Blondie no. 2 (1978)

In stock
Blondie no. 2

Rare Dutch punk magazine, published by the same persons that published KoeCrandt (a.k.a. Koekrant, KoeCrand, Koekrand)

Extremely rare Dutch punk magazine by the same persons that produced one of the most important Dutch punk magazines Koecrandt (a.k.a. Koekrant, KoeCrand, Koekrand).

Gretchen Gestapo & Amarillo (Diana Ozon & Hugo Kaagman) - Blondie #02. Content: Interview Chris Stein (Blondie); Dead fingers Talk; Koekrand punk in Zaandam; Franky Freak; Punk Poet Douglas Groezel; 999 at Paradiso; Comics by Bwana; Punk In Paradiso; Interview with Bwana 5; Review Blondie concert. Edition of 200.

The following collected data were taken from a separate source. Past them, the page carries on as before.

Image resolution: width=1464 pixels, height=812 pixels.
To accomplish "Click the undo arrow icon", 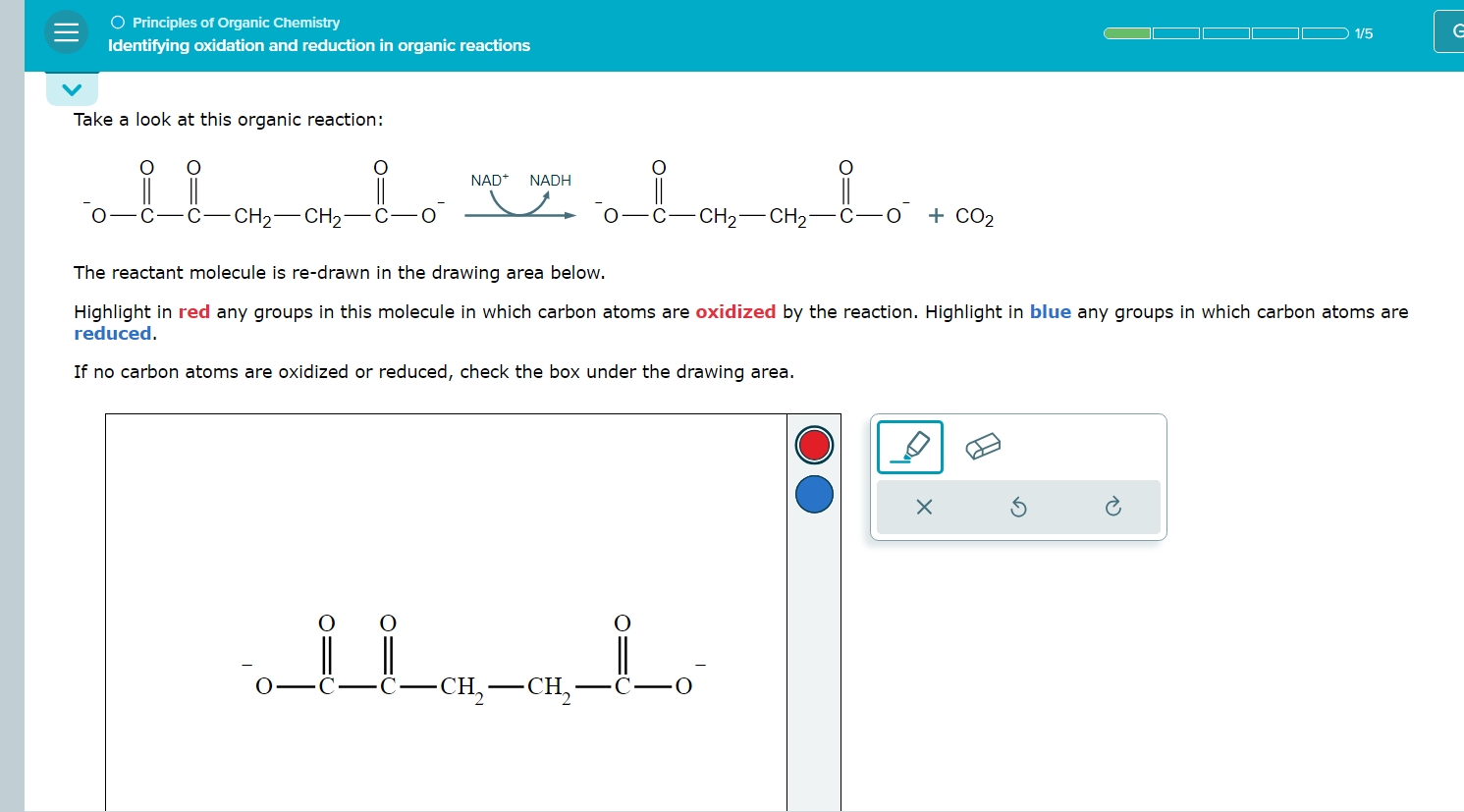I will 1018,508.
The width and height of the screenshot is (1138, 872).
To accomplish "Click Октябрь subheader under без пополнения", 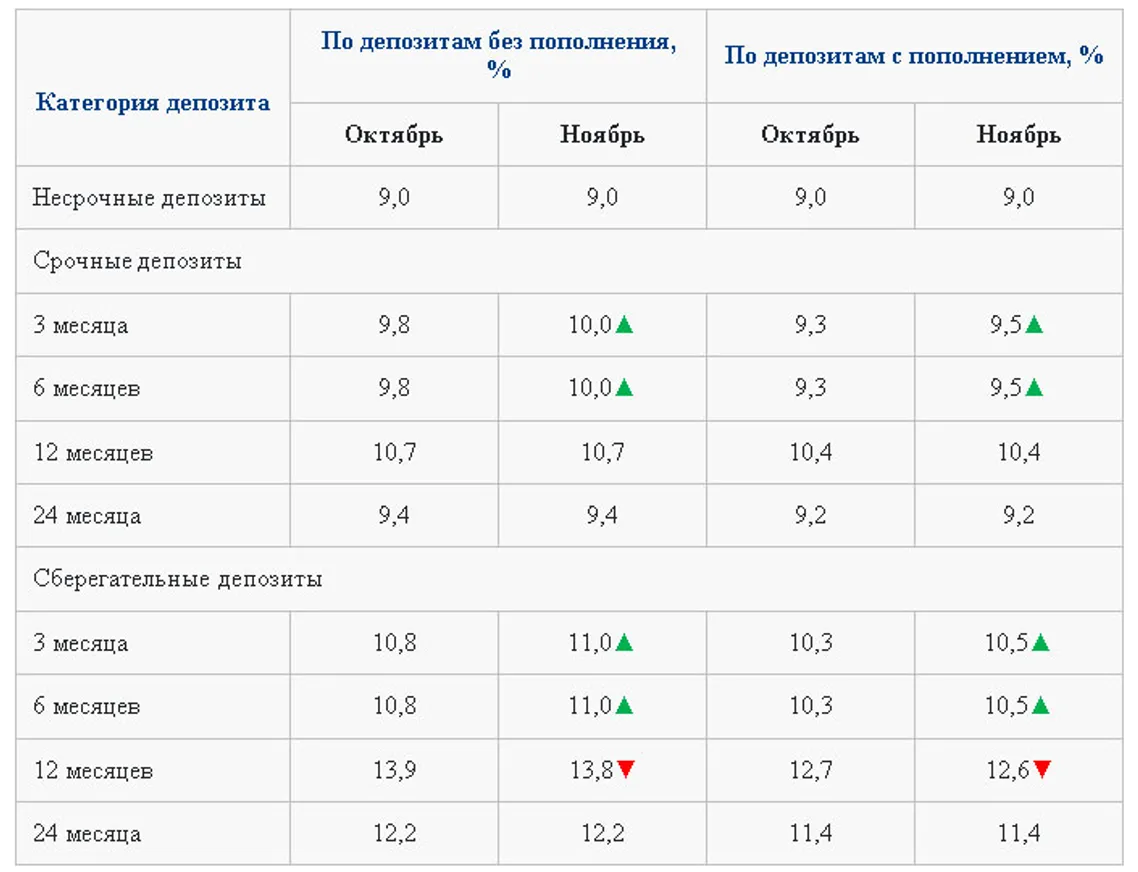I will [394, 135].
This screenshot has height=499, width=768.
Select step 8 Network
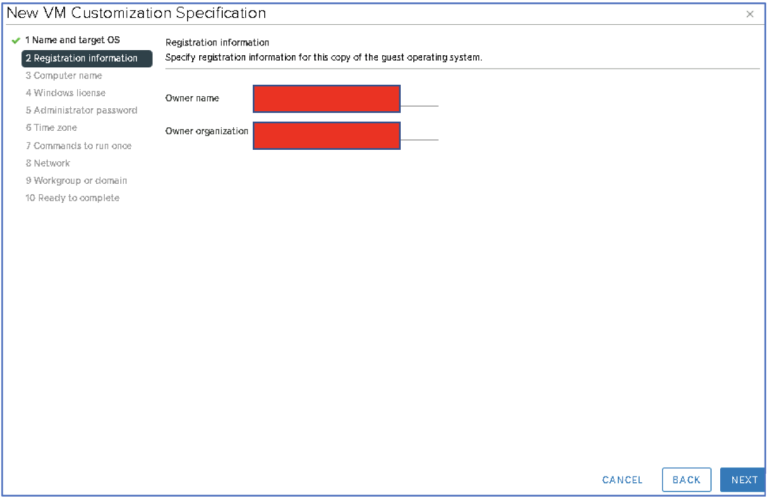pos(48,163)
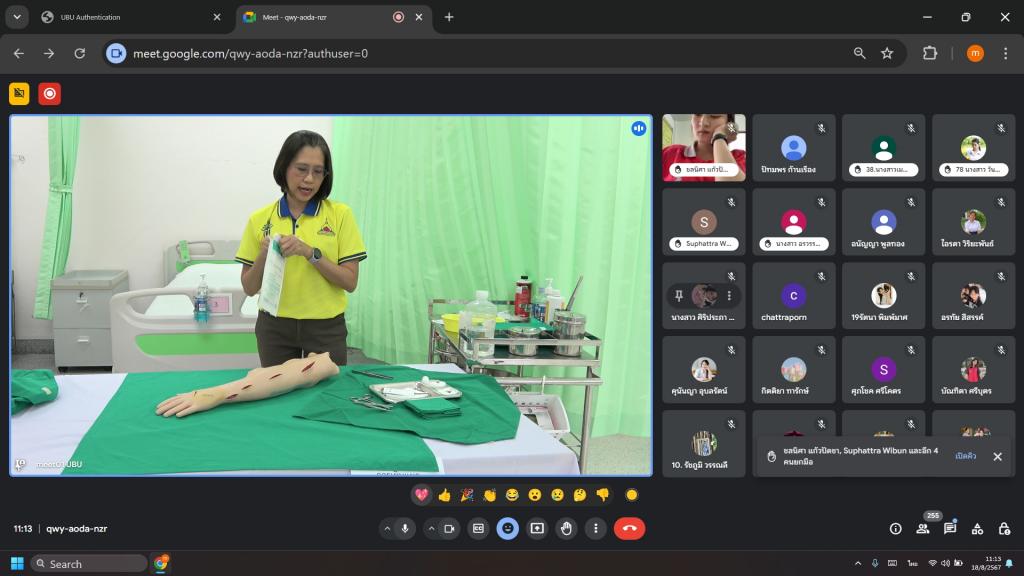Viewport: 1024px width, 576px height.
Task: Choose the reaction skin tone color circle
Action: (x=631, y=495)
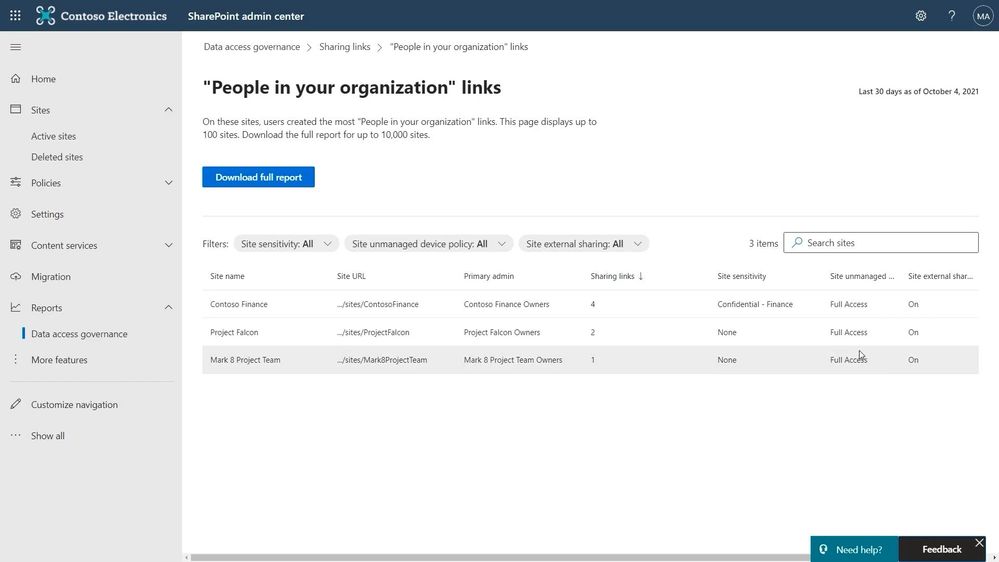Select Data access governance in sidebar

pyautogui.click(x=79, y=334)
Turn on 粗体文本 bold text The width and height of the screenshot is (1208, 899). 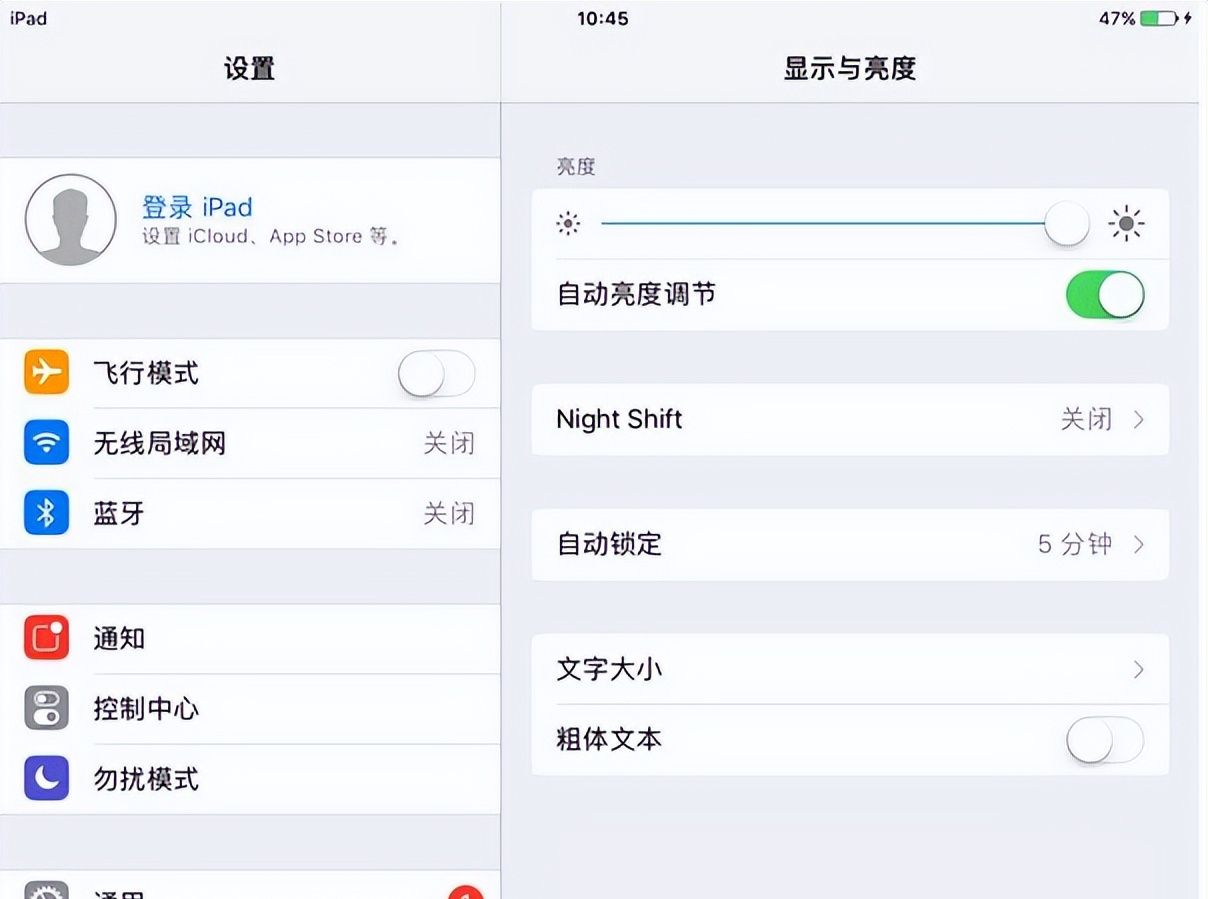[1105, 739]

Condition: A few faint stains; Creases; Folded over the width. Overall condition: Very Good.
Magazine 1st Edition 1st Printing. Publisher: Koekrant, Amsterdam. Year: 1978.
Size: 35.0 x 27.5 cm. Pages: 24. Language: Dutch. Seller inventory: #24410.

Background information:

Hugo Kaagman and Diana Ozon (a.k.a. Diana Groeneveld) were instrumental in the foundation of several punk magazines in Amsterdam, including the magazine Blondie offered here. The most influential was KoeCrandt (a.k.a. e.g. Koekrand, Koekrant, KoeCrand), established in 1977, where they operated under the monikers Amarillo and Gretchen Gestapo. In 1978, Dr. Rat a.k.a. (Ivar Vičs; Dr. Rat (1960-1981) joined. Koekrand means amongst others the revolting crust in a toilet bowl that develops when it is not regularly cleaned. Aptly, one of the places where the KoeCrandt was produced and sold was called Gallery Anus, established by Hugo Kaagman and Diana Ozon in the Sarphatistraat in 1979. They sold punk zines and T-shirts. It became a meeting place for punks from all over the country. The gallery was also the base for graffiti artists. In contrast to punks in other places in The Netherlands, but very much like the punks in London, the Amsterdam punks involved with KoeCrandt were reggae fans. Johan van Leeuwen (1959-2003) published two issues of punk magazine The Toilet in his home town Zwolle, before producing Koekrant 38, 40, 42, 47, 48, 49 and from number 52 onwards continuing the magazine under the Nieuwe Koekrand (New Koekrand). He turned the chaotic concept into a regularly appearing informative magazine and brought the edition to a thousand copies.